All that was left after that was an amusing end bumper where, after reading about their blanket fort in the school newpaper, Troy and Abed fear that they've gotten too mainstream so they execute "Protocol Omega", which is to pull a couple strategically-placed cords to cause the entire fort to collapse, and looting to ensue (at least for Leonard). But the episode ends with them vowing to each other to go on to create a cardboard submarine.
So while this episode kept me laughing, there is a lot to digest. It's interesting that one week after the bottle episode which had every member of the gang so focused upon, this week Britta, Pierce, and Shirley were barely in the episode. I also wonder about that mysterious professor. What was his real name actually? And will he be back? I sure hope so, because Kevin Corrigan played that part excellently and he is a really fun character.
I said at the beginning of this getting-to-be-pretty-long review that this episode was really quotable, so I'll end with some extra quotes from it.
Professor Professorson: "My family name was Professorberg but we changed it when we were fleeing from the Nazis."
Jeff (after discovering that Professor Professorson is actually real): "My latest theory? Maybe I'm a god. I've ignored the signs for far too long."
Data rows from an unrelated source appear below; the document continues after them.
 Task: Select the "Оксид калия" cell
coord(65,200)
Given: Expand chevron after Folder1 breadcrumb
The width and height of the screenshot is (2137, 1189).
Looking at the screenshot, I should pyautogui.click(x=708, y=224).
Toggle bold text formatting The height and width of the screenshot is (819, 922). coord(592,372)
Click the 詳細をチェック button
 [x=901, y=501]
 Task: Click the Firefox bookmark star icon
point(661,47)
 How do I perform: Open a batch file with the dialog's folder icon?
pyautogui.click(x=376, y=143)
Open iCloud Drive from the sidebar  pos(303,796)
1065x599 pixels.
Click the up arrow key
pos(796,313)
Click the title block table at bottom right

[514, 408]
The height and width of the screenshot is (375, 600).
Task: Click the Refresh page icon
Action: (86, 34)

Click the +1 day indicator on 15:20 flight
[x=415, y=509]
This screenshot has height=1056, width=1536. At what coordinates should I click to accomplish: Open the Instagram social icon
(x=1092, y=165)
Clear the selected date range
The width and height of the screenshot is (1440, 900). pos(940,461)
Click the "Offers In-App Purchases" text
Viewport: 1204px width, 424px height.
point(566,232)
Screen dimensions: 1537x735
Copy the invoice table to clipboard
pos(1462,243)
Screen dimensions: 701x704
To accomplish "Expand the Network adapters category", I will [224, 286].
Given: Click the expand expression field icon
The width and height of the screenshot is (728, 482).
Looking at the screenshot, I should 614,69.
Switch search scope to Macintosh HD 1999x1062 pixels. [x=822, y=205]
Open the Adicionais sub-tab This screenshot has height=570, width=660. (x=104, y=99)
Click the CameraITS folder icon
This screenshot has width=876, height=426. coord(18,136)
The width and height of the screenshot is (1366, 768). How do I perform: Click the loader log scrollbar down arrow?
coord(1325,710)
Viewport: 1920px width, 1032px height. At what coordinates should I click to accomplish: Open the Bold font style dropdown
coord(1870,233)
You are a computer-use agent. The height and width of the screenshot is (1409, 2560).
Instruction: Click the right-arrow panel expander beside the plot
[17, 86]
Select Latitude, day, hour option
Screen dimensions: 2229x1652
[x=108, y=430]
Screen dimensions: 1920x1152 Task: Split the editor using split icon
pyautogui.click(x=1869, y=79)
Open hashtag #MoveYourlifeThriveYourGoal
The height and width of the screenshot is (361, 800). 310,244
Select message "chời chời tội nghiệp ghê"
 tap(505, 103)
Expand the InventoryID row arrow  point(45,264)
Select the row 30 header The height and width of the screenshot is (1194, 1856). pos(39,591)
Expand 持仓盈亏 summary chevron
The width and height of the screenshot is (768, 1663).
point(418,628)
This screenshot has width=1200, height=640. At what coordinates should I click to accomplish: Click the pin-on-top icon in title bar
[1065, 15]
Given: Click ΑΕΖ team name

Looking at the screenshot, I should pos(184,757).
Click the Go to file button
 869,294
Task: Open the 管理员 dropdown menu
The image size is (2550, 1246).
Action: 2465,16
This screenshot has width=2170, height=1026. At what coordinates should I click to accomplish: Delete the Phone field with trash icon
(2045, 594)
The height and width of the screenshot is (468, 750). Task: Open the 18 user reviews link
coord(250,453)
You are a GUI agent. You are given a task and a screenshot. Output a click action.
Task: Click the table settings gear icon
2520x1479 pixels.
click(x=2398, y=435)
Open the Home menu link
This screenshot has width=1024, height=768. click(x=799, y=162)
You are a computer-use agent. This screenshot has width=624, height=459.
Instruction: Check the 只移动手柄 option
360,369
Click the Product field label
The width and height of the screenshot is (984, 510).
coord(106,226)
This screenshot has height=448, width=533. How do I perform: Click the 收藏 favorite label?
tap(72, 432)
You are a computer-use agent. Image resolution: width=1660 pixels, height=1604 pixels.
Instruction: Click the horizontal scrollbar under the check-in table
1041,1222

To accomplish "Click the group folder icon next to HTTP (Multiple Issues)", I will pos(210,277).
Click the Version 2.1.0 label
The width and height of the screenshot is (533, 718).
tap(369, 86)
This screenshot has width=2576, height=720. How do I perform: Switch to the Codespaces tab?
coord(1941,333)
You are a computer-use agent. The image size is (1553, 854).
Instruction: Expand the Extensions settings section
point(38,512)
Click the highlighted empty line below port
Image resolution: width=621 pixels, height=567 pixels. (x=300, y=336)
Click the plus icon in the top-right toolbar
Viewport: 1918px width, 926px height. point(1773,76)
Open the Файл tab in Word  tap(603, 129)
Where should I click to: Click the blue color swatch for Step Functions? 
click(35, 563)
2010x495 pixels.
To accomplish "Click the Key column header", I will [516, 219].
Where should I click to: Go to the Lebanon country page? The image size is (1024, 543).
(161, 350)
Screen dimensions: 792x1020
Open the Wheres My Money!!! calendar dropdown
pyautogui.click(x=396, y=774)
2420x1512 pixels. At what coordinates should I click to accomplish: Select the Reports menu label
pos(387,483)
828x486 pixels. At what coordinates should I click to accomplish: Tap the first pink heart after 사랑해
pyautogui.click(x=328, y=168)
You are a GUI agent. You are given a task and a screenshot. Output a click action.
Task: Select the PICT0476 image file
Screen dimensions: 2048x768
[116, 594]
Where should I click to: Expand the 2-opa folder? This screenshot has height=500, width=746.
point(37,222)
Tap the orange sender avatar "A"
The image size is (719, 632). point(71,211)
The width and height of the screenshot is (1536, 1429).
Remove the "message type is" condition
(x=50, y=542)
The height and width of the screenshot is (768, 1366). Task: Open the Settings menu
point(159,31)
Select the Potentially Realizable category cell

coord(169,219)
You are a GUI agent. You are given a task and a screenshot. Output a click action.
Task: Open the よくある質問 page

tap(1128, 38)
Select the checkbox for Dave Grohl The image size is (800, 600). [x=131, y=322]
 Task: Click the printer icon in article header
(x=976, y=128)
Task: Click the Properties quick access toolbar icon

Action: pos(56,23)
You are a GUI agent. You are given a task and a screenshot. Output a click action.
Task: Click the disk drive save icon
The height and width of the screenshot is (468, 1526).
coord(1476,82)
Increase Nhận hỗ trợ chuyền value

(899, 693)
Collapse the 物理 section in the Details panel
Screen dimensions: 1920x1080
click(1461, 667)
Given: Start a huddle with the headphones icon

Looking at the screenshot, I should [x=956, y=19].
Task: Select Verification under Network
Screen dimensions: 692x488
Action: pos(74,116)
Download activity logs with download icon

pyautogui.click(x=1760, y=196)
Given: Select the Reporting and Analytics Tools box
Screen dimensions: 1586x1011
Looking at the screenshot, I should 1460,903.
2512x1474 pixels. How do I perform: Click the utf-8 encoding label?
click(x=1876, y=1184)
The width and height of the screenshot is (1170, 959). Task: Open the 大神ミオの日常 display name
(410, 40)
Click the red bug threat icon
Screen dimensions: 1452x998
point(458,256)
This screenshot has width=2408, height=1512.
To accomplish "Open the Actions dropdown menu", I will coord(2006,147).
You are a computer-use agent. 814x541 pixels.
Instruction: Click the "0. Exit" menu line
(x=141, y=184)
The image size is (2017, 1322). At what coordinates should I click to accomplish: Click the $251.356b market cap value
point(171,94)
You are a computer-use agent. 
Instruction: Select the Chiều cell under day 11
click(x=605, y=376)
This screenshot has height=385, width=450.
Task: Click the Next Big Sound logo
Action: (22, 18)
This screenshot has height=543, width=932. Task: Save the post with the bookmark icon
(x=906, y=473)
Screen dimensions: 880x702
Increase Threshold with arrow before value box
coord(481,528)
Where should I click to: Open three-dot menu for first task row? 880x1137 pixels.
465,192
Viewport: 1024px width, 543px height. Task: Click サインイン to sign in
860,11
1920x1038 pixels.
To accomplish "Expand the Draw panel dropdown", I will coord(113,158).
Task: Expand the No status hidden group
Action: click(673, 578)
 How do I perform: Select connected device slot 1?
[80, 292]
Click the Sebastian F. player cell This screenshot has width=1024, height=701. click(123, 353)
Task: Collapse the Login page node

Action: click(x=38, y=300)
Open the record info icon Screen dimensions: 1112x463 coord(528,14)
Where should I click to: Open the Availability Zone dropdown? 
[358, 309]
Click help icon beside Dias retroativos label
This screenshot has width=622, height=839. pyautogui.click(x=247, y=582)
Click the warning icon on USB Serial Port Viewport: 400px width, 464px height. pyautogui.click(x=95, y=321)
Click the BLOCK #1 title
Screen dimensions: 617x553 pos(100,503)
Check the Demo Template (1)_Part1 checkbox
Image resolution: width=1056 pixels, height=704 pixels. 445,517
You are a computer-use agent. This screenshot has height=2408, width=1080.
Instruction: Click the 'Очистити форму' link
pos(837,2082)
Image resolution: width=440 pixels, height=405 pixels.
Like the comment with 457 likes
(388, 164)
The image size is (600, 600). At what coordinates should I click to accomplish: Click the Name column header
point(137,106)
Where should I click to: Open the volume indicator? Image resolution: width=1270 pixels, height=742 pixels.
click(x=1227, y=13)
Abed: "You shouldn't be in here, Leonard. You already have three farting strikes against you."
Jeff: "Did you just mispronounce etcetera?", Professor Wooley: "My latin class was fake!"
Jeff: "He has defrauded your school to the tune of dozens of credits per year, and nearly twice as many dollars!"
Some of the night school courses were pretty funny. Here are the names of some of them: History of Something, Learning!, Introduction to Basics, Principles of Intermediate, Studyology, Class 101, Theoretical Phys Ed, Math 1-2-3, Simplified Chinese, Reading?, Nominal Ascertainment, Canned Response Awareness.